Kellogg students march in protest of sexual violence in India


Alan Perez/Daily Senior Staffer

Kellogg student demonstrators stand in front of Deering Library. The demonstrators marched to protest sexual violence in India amid public outcry over government policies regarding sexual assault.

Alan Perez, Assistant Campus Editor

Dozens of students marched from the Kellogg School of Management Global Hub to Deering Library on Thursday to protest the Indian government’s response to sexual violence against women.

More than 50 Kellogg students participated in the march, which ended with speeches from Kellogg first-year student Urvashi Goel and second-year student Ashish Kakran. Goel said India needs to address multiple deep-rooted issues, including victim-blaming, pressure to remain silent and unprosecuted cases.

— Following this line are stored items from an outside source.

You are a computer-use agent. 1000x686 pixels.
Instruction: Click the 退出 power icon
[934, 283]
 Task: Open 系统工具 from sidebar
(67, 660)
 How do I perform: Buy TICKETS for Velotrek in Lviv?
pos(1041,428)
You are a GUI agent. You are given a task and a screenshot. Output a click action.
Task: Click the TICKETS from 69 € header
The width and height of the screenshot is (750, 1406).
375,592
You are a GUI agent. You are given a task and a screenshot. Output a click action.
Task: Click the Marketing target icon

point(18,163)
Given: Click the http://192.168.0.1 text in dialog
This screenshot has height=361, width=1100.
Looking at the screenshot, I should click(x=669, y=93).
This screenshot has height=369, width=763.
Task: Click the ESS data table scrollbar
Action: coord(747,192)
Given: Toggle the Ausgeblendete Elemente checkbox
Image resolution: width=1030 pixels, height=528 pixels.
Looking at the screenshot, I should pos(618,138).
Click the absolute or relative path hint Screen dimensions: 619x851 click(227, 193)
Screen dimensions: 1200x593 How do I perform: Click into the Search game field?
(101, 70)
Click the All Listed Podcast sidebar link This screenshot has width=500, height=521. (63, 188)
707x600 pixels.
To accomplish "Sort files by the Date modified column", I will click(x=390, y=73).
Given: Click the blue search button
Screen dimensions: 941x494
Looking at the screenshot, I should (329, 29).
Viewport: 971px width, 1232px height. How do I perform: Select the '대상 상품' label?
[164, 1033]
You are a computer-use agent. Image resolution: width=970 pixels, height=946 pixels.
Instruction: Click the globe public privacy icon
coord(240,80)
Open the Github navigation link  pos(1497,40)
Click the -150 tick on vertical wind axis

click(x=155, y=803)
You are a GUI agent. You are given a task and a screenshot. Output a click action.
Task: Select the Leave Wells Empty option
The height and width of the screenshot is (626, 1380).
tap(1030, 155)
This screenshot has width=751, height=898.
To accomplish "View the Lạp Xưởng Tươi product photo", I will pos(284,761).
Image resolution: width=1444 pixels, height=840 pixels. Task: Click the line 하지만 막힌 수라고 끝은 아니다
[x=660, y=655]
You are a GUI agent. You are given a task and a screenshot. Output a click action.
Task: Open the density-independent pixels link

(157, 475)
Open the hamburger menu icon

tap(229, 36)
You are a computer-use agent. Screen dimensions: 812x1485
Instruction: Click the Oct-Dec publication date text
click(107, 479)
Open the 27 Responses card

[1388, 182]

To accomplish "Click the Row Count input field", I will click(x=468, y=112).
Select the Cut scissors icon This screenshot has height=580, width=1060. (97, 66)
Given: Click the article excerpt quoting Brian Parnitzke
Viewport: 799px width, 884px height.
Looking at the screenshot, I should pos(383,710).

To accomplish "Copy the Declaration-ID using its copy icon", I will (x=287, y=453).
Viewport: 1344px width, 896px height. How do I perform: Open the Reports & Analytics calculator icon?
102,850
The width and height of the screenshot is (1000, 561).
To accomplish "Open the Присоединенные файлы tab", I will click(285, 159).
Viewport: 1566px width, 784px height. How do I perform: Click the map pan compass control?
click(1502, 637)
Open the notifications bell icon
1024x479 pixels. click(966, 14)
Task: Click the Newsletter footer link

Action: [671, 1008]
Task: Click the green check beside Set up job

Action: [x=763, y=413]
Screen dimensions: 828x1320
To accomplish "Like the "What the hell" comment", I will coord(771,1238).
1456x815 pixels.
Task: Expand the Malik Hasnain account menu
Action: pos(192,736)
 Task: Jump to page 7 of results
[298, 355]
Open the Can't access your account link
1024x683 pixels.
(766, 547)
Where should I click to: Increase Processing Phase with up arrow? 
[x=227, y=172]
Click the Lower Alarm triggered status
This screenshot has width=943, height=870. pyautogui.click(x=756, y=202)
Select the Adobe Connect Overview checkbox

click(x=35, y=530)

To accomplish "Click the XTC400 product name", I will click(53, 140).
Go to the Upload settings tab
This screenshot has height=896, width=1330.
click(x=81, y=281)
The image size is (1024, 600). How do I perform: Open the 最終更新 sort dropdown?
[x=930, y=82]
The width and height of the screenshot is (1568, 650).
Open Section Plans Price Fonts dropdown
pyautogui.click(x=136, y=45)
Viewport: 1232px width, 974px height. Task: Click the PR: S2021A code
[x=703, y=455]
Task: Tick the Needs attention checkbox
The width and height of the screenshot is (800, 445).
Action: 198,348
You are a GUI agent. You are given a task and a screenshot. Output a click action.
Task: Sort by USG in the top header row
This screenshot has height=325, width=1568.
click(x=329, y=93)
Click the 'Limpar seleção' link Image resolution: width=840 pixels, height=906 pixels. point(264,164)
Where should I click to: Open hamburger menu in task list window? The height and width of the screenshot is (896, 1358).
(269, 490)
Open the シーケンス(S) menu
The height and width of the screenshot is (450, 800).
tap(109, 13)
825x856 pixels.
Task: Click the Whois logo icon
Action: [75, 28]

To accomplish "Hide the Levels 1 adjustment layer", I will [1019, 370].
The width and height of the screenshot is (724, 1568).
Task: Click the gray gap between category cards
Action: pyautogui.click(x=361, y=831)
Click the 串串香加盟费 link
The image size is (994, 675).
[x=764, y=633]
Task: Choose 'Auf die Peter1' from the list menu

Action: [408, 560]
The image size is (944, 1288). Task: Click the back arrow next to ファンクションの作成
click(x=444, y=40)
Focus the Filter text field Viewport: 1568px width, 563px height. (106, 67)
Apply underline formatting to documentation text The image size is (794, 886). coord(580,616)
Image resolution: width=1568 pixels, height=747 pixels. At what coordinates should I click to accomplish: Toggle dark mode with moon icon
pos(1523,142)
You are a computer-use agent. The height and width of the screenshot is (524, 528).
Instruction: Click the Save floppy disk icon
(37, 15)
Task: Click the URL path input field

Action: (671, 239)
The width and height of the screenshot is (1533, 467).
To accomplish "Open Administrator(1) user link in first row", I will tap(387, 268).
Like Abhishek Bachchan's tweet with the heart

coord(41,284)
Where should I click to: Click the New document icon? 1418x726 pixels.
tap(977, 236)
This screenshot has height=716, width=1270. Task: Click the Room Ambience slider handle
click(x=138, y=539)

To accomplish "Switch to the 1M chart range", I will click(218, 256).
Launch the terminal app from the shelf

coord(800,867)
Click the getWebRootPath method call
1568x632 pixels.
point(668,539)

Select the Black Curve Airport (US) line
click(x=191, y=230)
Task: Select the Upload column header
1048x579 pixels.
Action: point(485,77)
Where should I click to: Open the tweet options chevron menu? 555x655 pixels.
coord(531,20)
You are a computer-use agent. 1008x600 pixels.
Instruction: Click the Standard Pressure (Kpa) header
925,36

“I want to ask you all to end the rape culture around the world,” Goel told demonstrators. “I want to ask you all to change this … culture of shaming women who have been victims of sexual assault and crimes. Help their voices be heard. Make them feel safe and comfortable. Tell them that you’re with them.”

Goel then asked demonstrators to pull out their phones and tweet to the prime minister of India, Narendra Modi, calling on him to be proactive in addressing sexual assault.

The march comes amid public outcry after two high-profile cases garnered considerable media attention, Goel added, prompting the country to confront a long-ignored problem.

Kakran told The Daily the demonstration aimed to show Modi that Indian citizens around the world also care about the issue. The group coordinated with other business schools that planned on holding their own protests, he said. Dartmouth’s Tuck School of Business also held a demonstration Thursday.

Kellogg first-year student Rahul Garg said the demonstration was coordinated by a group of international students from India, though he said he appreciated that other students showed up to support a widespread issue.

“We wanted to make everyone aware that this can happen to anyone everywhere, this is not something that’s specific to India,” he said. “We wanted the entire Kellogg community because we stand for each other.”

During his speech, Kakran said the group planned to continue conversations about rape culture in India as well as throughout the rest of the world. He asked demonstrators to donate to nonprofit organizations committed to the cause, including Action Aid and Operation Red Alert.

“India has to stop living in denial and embrace its problems to fix them,” he said. “India has to stop blaming the media because we ourselves are to blame. India has to stop looking the other way and (saying) ‘boys will be boys.’ We have to get used to having difficult conversations.”

Garg said the demonstrators also hoped to put pressure on officials before next year’s national election. Many of the Indian government’s sexual assault policies protect perpetrators of violence against women, including government officials who have committed those acts, Goel said. Those policies include low conviction rates, lack of prosecutions and other inefficiencies in the courts, she said.

Such policies and other practices by government officials, especially the police, led to mistrust from the public, she said.

“These are important issues,” she said. “I guess we were just tired of staying silent and tired of these cases coming up again and again and not being able to do anything about them, (so) we decided to take action.”